Le Diable constructeur de pont et d’église

Serge Gauthier. Historien et ethnologue. Président de la Société d’histoire de Charlevoix. Notre-Dame-des-Monts. 26 septembre 2002


Depuis 1999, un nouveau pont enjambe la rivière Malbaie dans la municipalité de la Malbaie afin de traverser sur la rive est et d’aller ainsi vers la Côte-Nord par la route 138. Il remplace un autre pont nommé le « pont Arthur-Leclerc » en l’honneur du député provincial de l’époque et qui a été placé là en 1956. Mais, avant cette date, il y avait un pont de fer à La Malbaie datant du début du XXe siècle.
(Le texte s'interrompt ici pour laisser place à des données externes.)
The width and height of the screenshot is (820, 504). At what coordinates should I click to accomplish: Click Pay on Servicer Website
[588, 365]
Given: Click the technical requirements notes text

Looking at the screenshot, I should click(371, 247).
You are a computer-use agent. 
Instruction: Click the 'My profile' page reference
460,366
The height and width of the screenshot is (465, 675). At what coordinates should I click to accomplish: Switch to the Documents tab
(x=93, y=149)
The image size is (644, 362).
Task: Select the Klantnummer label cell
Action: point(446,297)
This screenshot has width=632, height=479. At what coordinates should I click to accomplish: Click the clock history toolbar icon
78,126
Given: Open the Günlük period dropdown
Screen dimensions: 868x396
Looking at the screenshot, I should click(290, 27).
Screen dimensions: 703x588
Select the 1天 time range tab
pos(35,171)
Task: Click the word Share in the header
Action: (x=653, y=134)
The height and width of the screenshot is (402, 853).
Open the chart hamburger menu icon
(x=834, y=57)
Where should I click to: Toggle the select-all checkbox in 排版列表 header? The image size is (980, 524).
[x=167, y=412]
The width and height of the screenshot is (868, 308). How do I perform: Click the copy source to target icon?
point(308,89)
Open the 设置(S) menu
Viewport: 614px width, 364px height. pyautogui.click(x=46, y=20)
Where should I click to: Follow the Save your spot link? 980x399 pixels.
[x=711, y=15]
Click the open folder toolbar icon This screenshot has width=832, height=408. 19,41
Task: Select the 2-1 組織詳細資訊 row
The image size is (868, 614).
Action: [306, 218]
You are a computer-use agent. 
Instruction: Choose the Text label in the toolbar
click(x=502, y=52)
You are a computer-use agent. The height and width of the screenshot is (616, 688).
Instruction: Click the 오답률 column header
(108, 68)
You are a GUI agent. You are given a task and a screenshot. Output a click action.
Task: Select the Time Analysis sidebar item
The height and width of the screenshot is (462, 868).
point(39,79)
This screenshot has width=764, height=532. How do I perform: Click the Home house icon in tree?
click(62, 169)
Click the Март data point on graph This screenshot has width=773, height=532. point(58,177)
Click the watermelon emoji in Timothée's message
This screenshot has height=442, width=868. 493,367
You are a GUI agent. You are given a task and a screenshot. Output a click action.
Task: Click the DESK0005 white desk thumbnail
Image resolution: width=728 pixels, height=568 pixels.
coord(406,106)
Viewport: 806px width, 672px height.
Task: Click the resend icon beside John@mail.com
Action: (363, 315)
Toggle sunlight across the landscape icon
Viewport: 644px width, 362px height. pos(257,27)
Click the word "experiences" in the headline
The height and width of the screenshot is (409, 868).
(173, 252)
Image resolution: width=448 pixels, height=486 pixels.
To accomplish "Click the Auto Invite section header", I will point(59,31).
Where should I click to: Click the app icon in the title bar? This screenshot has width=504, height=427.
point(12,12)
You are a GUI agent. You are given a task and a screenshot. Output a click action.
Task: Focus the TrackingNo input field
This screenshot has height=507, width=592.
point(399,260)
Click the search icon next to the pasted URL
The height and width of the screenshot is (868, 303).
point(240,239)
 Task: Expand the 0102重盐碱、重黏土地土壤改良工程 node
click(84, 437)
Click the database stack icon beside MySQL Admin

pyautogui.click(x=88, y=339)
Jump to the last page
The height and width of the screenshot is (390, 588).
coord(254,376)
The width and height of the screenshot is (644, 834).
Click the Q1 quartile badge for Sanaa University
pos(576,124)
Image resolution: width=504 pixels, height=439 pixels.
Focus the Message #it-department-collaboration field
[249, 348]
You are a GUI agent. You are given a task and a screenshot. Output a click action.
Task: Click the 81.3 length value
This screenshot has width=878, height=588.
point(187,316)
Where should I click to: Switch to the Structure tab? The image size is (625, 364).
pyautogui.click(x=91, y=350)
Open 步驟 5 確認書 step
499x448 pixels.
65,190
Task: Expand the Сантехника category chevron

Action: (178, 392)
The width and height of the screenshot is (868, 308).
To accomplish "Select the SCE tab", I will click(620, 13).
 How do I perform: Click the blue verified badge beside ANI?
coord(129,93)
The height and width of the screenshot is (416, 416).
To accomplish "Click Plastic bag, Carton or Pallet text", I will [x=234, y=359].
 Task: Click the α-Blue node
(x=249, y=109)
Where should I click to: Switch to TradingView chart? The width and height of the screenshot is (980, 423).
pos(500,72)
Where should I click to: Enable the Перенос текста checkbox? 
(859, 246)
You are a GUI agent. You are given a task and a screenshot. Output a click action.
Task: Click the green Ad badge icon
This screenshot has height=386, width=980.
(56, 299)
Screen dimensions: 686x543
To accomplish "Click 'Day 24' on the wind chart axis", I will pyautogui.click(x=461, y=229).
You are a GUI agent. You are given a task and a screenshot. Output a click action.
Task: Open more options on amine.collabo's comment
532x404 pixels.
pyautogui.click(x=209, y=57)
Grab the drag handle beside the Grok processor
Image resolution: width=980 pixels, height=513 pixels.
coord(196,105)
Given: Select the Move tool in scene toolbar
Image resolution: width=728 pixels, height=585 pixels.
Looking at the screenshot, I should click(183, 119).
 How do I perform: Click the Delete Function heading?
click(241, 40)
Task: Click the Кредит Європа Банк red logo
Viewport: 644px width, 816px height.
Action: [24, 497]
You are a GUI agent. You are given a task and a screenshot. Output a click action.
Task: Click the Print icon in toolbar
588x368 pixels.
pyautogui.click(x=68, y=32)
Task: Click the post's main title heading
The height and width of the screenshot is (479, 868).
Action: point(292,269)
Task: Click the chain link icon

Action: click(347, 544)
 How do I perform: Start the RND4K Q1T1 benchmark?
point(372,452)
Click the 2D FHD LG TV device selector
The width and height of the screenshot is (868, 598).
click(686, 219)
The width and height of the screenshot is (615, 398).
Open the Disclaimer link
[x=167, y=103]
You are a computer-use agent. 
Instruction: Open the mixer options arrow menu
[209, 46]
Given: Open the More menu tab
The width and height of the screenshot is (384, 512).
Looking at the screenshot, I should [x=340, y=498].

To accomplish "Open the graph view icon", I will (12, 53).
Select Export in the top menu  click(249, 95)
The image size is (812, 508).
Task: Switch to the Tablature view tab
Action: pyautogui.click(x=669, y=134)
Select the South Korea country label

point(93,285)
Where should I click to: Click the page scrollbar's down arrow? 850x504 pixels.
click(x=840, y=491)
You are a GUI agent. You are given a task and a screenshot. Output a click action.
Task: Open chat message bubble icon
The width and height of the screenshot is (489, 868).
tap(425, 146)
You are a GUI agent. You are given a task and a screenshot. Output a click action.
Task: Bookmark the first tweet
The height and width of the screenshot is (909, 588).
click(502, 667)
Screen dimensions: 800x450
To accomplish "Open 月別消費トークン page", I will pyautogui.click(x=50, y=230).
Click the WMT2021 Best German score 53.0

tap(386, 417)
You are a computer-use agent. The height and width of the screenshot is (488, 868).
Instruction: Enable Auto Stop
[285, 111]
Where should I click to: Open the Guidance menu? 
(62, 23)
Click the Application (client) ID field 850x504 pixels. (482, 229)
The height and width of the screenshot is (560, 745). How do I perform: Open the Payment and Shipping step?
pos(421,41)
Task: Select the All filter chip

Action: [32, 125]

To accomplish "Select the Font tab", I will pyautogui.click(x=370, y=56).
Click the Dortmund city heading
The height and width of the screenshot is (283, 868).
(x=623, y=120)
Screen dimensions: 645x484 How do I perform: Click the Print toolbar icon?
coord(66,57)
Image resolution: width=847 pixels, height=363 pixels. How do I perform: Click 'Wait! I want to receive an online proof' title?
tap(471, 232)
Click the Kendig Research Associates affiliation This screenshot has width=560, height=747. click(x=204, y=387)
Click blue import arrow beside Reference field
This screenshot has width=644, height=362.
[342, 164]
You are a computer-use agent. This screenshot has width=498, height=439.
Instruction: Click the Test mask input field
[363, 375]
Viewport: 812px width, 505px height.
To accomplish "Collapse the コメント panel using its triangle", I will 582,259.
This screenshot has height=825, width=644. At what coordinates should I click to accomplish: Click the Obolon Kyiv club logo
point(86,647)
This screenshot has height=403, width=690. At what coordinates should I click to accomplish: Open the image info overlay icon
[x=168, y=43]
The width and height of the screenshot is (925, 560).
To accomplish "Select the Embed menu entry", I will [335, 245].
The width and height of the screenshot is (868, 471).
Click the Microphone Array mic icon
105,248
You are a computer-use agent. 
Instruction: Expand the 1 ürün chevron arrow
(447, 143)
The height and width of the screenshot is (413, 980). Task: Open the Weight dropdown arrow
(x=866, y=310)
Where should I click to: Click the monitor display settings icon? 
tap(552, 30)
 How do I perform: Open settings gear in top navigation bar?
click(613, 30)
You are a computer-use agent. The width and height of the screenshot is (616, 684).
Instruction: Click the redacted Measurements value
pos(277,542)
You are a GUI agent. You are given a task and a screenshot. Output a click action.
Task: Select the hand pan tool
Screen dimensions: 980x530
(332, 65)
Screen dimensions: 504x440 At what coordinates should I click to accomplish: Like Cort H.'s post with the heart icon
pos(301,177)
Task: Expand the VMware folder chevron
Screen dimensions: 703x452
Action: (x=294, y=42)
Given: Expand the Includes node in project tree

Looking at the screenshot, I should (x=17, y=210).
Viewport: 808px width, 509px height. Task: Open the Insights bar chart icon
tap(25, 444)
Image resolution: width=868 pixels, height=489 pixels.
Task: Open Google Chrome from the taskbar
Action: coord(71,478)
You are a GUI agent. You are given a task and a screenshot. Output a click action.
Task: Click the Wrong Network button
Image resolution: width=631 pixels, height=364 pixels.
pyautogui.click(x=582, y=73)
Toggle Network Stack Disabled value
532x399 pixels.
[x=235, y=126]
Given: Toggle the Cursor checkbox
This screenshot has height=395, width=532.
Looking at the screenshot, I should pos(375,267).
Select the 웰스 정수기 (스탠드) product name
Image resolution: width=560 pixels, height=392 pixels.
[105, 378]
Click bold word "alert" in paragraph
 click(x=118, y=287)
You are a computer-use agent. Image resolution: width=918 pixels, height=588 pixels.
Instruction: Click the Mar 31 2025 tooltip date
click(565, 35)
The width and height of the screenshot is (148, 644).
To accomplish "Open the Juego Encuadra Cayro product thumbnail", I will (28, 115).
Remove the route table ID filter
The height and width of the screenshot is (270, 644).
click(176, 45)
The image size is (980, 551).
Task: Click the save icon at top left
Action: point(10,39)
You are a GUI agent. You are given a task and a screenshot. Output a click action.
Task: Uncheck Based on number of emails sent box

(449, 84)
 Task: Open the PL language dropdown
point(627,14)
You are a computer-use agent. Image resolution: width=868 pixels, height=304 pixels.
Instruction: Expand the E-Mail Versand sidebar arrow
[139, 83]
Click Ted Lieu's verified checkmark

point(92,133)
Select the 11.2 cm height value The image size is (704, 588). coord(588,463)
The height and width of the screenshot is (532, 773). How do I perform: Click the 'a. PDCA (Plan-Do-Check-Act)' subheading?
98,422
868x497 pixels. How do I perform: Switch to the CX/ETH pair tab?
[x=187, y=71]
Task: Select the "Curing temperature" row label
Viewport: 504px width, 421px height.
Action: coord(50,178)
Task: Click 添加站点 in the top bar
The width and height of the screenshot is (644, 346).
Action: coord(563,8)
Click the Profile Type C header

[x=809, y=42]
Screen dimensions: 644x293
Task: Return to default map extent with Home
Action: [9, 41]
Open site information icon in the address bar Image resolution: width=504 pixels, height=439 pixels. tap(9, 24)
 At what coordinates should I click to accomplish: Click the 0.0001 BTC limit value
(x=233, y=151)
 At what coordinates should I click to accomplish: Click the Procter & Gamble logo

En principe, comme les autres ponts qui lui ont succédés ce dernier semble avoir été construit par l’autorité du ministère de la Voirie du Québec. Toutefois, selon la légende, il n’en est rien et il aurait même construit avec l’aide du Diable lui-même.
 
Au début du XXe siècle, il est encore courant de faire appel à une corvée populaire afin de construire un pont. C’est le cas à La Malbaie. L’automne durant le chantier se déroule plutôt bien mais il paraît clair que l’échéancier prévu risque de ne pas être respecté. L’hiver approchant qui rend la suite des travaux difficile voire impossible, les habitants de La Malbaie commencent à craindre que le pont ne soit pas terminé à temps. Il se présente alors un étranger qui s’offre afin d’achever la construction du pont. Nul ne le connaît. Il ne demande aucun salaire et son offre généreuse est acceptée.
 
La construction du pont de fer de La Malbaie se termine alors en moins de quinze jours. Certains commencèrent à reconnaître Satan sous les traits de l’étranger et la rumeur circula qu’il voudrait en échange de ses services recueillir l’âme de la première personne à traverser le pont. Le jour de l’inauguration du pont aucun des dignitaires présents n’accepte de traverser le pont afin de l’inaugurer. de même, aucun autre habitant de La Malbaie ne semble intéresser à traverser le nouveau pont. La femme du charpentier du pont décide alors d’envoyer son chat traverser le pont et ce fut la seule âme que recueillit le Diable ce jour-là. Par la suite, tous ont accepté de traverser le pont qui dessert La Malbaie durant près de soixante années.
 
Aux Éboulements, selon la légende, le Diable participe plutôt à la construction d’une église. Au tournant du XVIIIe siècle, il apparaît clair aux paroissiens des Éboulements que l’église paroissiale située sur le bord du fleuve est trop éloignée de l’ensemble de la population qui réside en majorité sur le plateau. Les paroissiens décident donc de reconstruire leur église sur le plateau en utilisant les matériaux du temple situé sur la rive dans la construction de la nouvelle église. Cette idée est excellente mais les paroissiens ont négligé de considérer la longue montée que doivent faire les chevaux afin de transporter les matériaux des Éboulements en bas jusque sur le plateau. Les chevaux peinent et peinent. Le travail ne se fait pas très rapidement. 
 
Se présente alors un inconnu qui offre ses services. Il possède un magnifique cheval blanc attelé à un énorme charriot. Après un premier voyage de pierre taillée, le cheval n’est même pas fatigué. Il travaille ainsi sans relâche la journée durant. Les travaux sont réalisés rondement en grande partie grâce à l’étranger et à son beau et vaillant cheval blanc. À la fin des travaux, le mystérieux personnage et son cheval disparaissent comme ils sont venus. Personne ne les a revu par la suite. La légende transporte depuis la rumeur que c’est le Diable lui-même qui a assisté les paroissiens des Éboulements dans la construction de leur nouvelle église. En 1934, cette église fut incendiée. Elle est rapidement remplacée par un temple à peu près semblable et qui existe toujours dans la paroisse de Les Éboulements.
 
Le Diable constructeur de pont et d’église est-ce vraiment sérieux? De nombreuses légendes existent à ce sujet dans Charlevoix. Plus personne ou presque n’y prête vraiment attention. Ces histoires sont amusantes sans plus mais comme elles nous racontent l’histoire locale, leur côté pittoresque demeure. En fait, elles témoignent d’une mentalité ancienne et de croyances religieuses d’hier. À cause de cela, il est intéressant de les garder en mémoire et même de les raconter encore.
 
Bibliographie :

Revue d’histoire de Charlevoix, 22, septembre 1995, 40 p.